Blockhead: Spaces and Blocks
Overview
Blockhead is responsible for everything related to blocks, including the
Block, BlockData, and BlockView entities as well as the Space entity and
sharing entities like SpaceMember and BlockSharingRule. Blockhead receives
BinaryBlockUpdate records and turns those into updated blocks.
This means that Blockhead has all the information it needs to authorize access to blocks, because it has the space, the block, the block sharing rules, and space memberships. The only exception to this is blocks in rooms, as the Messenger service has to provide Blockhead with room membership information if the room is not a space room.
Blockhead is also responsible for BlockResponse, which means it handles
comment-style experiences that are actually similar to the Message entity in
the Messenger service. Block and BlockResponse records can relate to files
in general and audio/video messages specifically, so Blockhead uses the
Blobby and
Stagehand gRPC APIs.
Blockhead is also responsible for storing user presence on the UserBlockData
and SpaceMember entities. This presence data is published to NATS by Dealer.
Blockhead/Messenger Integration
See Messenger for a description of how these services interact.
API
Blockhead exposes a synchronous gRPC API for CRUD operations on its entities.
Atomic Updates
Most block properties are editable via the UpdateBlockProperty gRPC method.

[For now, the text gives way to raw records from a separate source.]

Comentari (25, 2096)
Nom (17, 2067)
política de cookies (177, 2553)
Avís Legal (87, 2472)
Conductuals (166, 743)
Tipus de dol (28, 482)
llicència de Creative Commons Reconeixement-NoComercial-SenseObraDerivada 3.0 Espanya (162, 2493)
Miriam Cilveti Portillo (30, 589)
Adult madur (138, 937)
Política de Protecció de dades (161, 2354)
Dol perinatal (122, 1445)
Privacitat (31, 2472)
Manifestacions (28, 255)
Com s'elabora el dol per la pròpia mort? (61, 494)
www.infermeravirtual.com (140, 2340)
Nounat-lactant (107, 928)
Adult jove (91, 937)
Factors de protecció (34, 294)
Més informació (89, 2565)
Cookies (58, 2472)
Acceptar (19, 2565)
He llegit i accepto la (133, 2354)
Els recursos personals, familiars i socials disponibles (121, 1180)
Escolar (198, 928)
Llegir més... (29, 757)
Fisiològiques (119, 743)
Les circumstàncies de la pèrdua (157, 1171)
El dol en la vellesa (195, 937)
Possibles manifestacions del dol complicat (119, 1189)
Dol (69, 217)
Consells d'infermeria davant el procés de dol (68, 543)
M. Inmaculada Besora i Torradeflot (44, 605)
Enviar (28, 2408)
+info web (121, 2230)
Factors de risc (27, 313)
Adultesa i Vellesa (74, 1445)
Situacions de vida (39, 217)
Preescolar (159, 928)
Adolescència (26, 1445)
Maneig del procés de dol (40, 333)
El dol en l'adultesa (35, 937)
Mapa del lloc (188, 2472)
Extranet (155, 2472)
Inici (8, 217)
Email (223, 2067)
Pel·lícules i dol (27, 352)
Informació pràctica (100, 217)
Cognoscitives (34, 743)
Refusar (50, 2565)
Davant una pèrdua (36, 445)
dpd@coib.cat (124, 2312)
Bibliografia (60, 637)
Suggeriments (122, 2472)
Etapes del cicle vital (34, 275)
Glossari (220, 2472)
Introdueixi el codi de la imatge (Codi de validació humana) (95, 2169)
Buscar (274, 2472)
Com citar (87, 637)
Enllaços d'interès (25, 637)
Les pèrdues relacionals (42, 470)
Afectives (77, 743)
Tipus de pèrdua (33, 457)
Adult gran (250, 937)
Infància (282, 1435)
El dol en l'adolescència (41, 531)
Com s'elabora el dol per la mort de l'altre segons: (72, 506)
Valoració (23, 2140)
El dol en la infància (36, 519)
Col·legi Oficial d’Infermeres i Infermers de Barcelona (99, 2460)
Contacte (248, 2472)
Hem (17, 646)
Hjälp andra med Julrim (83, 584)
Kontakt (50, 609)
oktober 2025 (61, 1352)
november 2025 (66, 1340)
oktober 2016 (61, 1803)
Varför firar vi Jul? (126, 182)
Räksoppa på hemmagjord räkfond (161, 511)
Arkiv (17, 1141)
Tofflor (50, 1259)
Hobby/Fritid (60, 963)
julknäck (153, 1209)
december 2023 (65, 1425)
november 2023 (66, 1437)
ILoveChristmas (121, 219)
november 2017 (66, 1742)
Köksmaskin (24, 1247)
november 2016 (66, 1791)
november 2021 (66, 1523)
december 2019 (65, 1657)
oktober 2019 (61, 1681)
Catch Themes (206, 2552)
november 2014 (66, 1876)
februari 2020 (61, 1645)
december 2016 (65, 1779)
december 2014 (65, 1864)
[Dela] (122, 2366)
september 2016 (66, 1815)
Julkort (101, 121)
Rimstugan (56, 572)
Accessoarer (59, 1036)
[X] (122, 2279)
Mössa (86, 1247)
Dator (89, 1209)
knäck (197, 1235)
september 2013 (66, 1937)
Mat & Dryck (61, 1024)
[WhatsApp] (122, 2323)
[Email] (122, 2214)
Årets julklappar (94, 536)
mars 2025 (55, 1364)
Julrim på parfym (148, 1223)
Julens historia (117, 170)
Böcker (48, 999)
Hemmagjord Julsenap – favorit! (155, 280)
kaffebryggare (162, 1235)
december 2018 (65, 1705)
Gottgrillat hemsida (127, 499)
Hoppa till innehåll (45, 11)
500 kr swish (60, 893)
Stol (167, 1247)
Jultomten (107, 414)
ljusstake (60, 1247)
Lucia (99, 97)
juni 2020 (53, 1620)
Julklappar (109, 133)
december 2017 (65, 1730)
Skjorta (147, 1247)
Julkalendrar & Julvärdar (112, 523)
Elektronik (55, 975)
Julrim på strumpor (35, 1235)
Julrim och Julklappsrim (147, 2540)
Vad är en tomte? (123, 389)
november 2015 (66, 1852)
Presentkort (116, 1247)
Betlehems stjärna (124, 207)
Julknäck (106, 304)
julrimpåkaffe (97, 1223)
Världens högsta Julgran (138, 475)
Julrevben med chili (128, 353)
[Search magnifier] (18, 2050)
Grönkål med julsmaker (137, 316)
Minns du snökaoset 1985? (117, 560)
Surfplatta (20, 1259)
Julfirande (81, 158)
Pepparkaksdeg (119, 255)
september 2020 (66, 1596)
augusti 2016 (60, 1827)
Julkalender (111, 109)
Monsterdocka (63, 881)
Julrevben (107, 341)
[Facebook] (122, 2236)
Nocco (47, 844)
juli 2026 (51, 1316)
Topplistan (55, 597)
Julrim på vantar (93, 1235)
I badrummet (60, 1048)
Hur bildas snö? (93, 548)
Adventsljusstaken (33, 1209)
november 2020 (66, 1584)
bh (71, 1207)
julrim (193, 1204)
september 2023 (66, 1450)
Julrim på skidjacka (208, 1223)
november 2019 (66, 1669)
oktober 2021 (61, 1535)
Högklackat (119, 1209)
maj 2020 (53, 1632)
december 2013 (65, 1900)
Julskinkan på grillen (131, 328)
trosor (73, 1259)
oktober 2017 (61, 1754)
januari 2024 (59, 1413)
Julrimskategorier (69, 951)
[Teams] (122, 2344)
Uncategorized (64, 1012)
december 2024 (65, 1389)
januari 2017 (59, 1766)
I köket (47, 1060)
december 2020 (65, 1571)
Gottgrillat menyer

This mutation is designed to maximize conflict-free concurrency by accepting
only a single new property value, so the risk of conflict is low. Postgres
transactions are used to ensure that the block state at the time of read is
still the state at the time of write.
BinaryBlockUpdates and Pilot Tokens
The gRPC API includes a method for creating BinaryBlockUpdates. The fact that
Blockhead batches those into fewer database updates is an kind of an
implementation detail. The point is that it receives a single BinaryBlockUpdate
via gRPC and saves it to disk before returning OK.
Blockhead is not designed to handle character-by-character
BinaryBlockUpdates. The expection is that end-user clients debounce their updates to some degree. Clients can send more frequent updates through Pilot/Dealer, but those aren't persisted.
When Blockhead receives and processes BinaryBlockUpdate, it does no
authorization checks, unlike with its UpdateBlockProperty method. The idea
being that BinaryBlockUpdates are intended to be authorized with tokens, whereas
all other methods that mutate blocks are understood to be on behalf of an
authenticated but not necessarilly authorized user, so Blockhead runs an authz
check.
Therefore, users need these tokens, so Blockhead provides a
BinaryBlockUpdateToken as a field on the Block Protobuf message, if the user
has edit access.
Additionally, Blockhead provides Pilot Token whenever it
returns a Space or Block Protobuf message, regardless of whether the user
has edit access (permissions are embedded in the token), if the block is
Pilot-eligible.
A block type is generally considered Pilot-eligible if it:
- Is viewable in full-screen AND
- Has the ability to render an avatar stack and/or multiplayer cursors.
The following block types are Multi eligible:
- Page
- Goal
- Database
- Database Item
- Canvas
- Event
- Calendar
- Chart
Note that a block type may changed after a Pilot Token is created. For example, a Database Item could be converted to a Page by it being re-parented to a block type that is not a Database. This does not affect anything from Pilot's point of view as neither it nor the Dealer service that it fronts actually have any block-type-specific logic. Blocks cannot be converted from Pilot-eligible types to ineligible types. That is to say, a Page cannot be converted to a Heading, and Find a Time block cannot be converted to a Canvas. Even if they could, this would have no effect on Pilot or Dealer.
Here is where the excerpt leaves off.